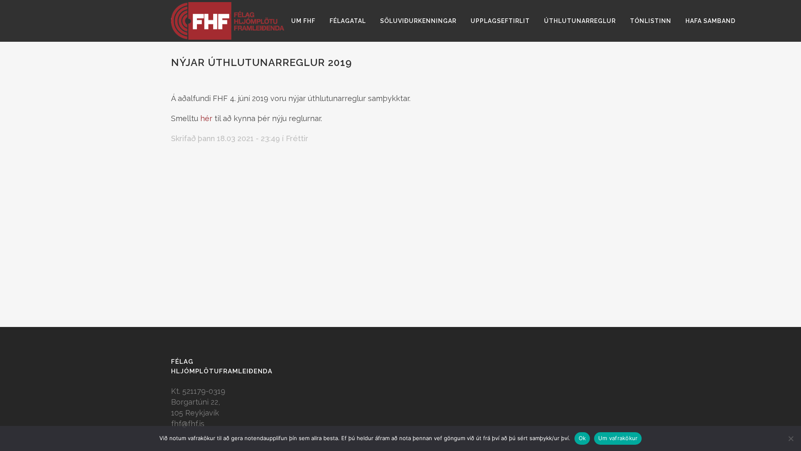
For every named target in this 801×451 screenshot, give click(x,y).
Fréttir (297, 138)
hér (206, 118)
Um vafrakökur (617, 438)
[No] (790, 438)
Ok (582, 438)
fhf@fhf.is (187, 423)
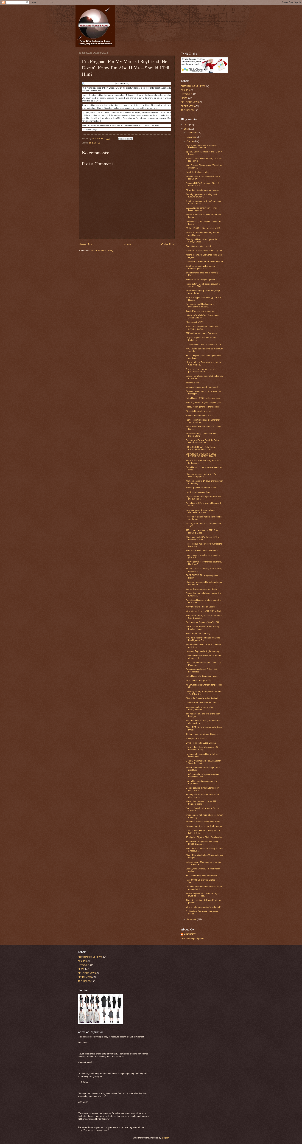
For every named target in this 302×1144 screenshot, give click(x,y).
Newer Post (86, 244)
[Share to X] (125, 138)
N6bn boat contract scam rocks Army (203, 822)
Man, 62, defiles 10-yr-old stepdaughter (203, 402)
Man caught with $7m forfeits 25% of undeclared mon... (202, 538)
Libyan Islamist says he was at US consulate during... (202, 748)
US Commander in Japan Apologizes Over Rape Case (202, 775)
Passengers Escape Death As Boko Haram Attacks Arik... (202, 441)
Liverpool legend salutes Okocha (201, 743)
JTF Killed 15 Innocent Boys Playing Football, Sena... (202, 627)
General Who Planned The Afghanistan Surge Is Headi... (203, 762)
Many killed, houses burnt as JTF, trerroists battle (201, 802)
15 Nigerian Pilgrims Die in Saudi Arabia (204, 837)
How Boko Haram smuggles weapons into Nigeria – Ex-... (203, 639)
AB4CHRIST (190, 934)
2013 (186, 125)
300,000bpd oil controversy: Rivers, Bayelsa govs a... (202, 209)
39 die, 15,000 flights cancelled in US (203, 228)
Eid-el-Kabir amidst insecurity (199, 411)
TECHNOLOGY (188, 110)
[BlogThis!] (122, 138)
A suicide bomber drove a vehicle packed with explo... (201, 370)
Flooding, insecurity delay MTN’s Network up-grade (201, 475)
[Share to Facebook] (128, 138)
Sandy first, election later (197, 172)
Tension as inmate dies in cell (199, 415)
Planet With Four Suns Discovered (201, 875)
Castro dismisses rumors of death (201, 589)
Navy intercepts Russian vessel (200, 607)
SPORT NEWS (188, 106)
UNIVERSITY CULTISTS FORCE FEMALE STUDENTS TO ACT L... (203, 455)
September (192, 919)
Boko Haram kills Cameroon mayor (202, 676)
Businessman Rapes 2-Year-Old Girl (202, 622)
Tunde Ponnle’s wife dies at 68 (200, 311)
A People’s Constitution (196, 738)
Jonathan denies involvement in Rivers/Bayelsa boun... (200, 267)
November (191, 137)
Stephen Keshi (192, 383)
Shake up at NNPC (194, 322)
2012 (186, 129)
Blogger (165, 1138)
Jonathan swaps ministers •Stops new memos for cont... (203, 202)
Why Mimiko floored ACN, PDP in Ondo (204, 611)
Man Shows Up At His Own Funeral (202, 550)
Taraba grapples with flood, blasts (201, 487)
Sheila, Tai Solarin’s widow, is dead (202, 698)
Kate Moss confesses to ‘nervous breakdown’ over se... (201, 146)
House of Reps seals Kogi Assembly (202, 651)
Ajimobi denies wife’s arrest (198, 246)
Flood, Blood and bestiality (198, 633)
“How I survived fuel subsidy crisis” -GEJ (204, 344)
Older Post (168, 244)
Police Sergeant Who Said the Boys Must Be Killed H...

##############################

**Job**
Starting at the line that contains "Flood, Blood and bestiality (198, 633)" and ending at the last line of the data above, write those lines out as a numbered list, leaving out any blank lines.

**The reply**
1. Flood, Blood and bestiality (198, 633)
2. “How I survived fuel subsidy crisis” -GEJ (204, 344)
3. Older Post (168, 244)
4. Police Sergeant Who Said the Boys Must Be Killed H...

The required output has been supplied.